_TEXTE PRÉSENTÉ:_
La catastrophe navrante du Titanic est venue fort mal à propos rappeler aux navigateurs que les cartes marines les plus parfaites, le vaisseau le plus puissant ne sauraient les mettre à l’abri des récifs flottans que forment les glaces polaires et qui à de certains momens encombrent les routes marines les plus fréquentées. Une entente s’est depuis lors établie entre les principales nations maritimes afin d’étudier systématiquement la marche des icebergs et de rechercher les moyens propres à les signaler et à les éviter. Dès maintenant des résultats remarquables ont été obtenus dans cette vole. Avant de les exposer, rappelons rapidement l’origine des glaces flottantes.

Dans notre hémisphère on les rencontre surtout en grandes masses dans la région du banc de Terre-Neuve. Elles y sont amenées au printemps et en été — après la débâcle boréale — du Groenland et de l’archipel arctique par le courant marin froid, dit du Labrador, et qui longeant la côte orientale d’Amérique, vient remplacer au fur et à mesure l’eau chaude que le Gulf-Stream amène des Antilles aux régions polaires en côtoyant au passage l’Europe. Si le banc de Terre-Neuve et la côte voisine, bien qu’ayant une latitude plus méridionale que la Provence, ont cependant un climat beaucoup plus rude et si les glaces polaires parviennent jusque là, c’est à cause du courant du Labrador.

_LISTE DES ENTRÉES:_
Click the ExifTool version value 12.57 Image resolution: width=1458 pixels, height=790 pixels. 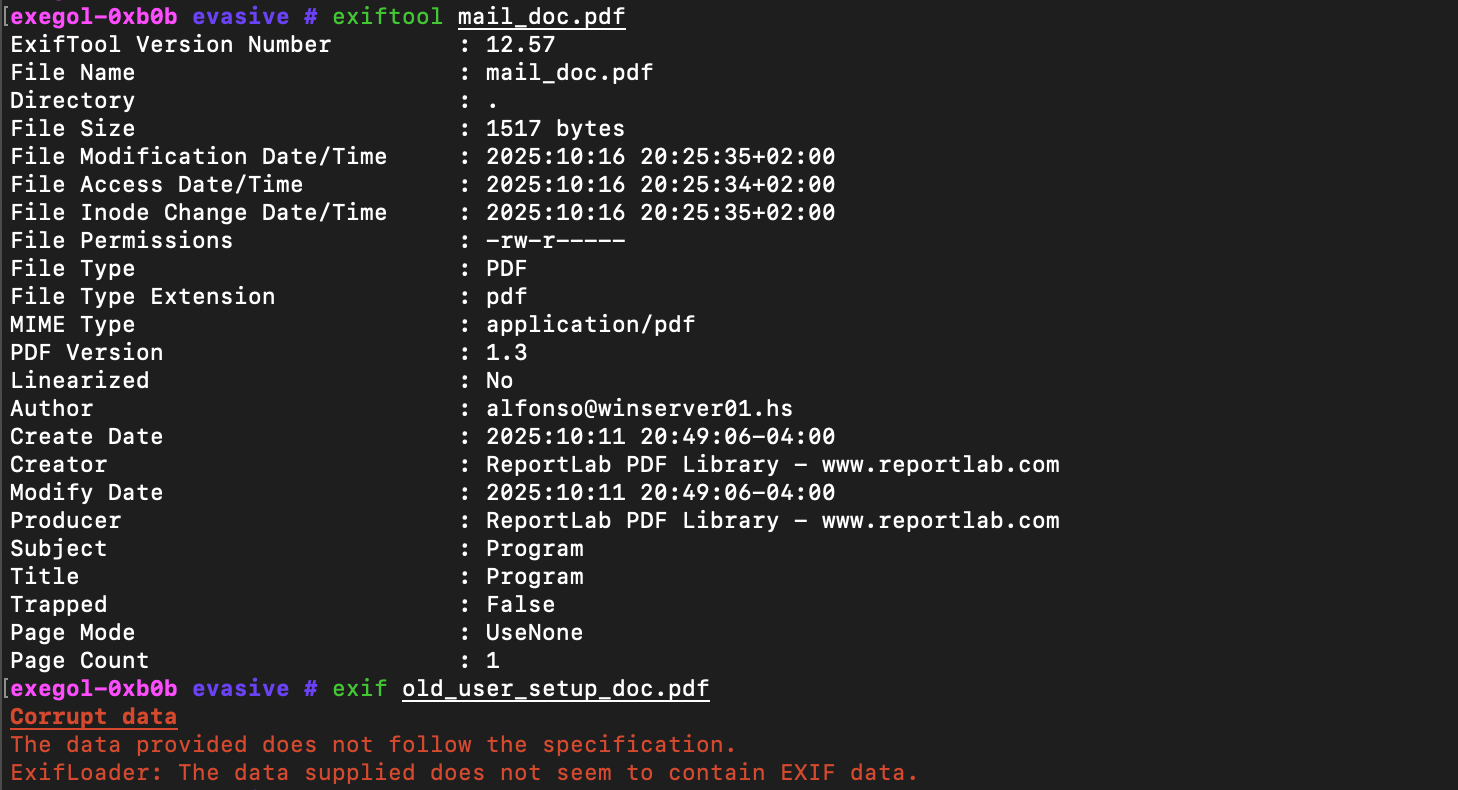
---
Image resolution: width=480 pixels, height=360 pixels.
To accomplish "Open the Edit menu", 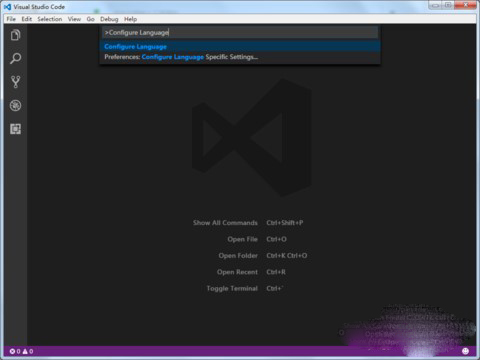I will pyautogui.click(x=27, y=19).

_OBJECTIF VISÉ:_ Extrayez du texte sur les glaces flottantes le passage qui va de « Dans notre hémisphère » jusqu'à « courant du Labrador. » inclus.

_RÉSULTAT ATTENDU:_
Dans notre hémisphère on les rencontre surtout en grandes masses dans la région du banc de Terre-Neuve. Elles y sont amenées au printemps et en été — après la débâcle boréale — du Groenland et de l’archipel arctique par le courant marin froid, dit du Labrador, et qui longeant la côte orientale d’Amérique, vient remplacer au fur et à mesure l’eau chaude que le Gulf-Stream amène des Antilles aux régions polaires en côtoyant au passage l’Europe. Si le banc de Terre-Neuve et la côte voisine, bien qu’ayant une latitude plus méridionale que la Provence, ont cependant un climat beaucoup plus rude et si les glaces polaires parviennent jusque là, c’est à cause du courant du Labrador.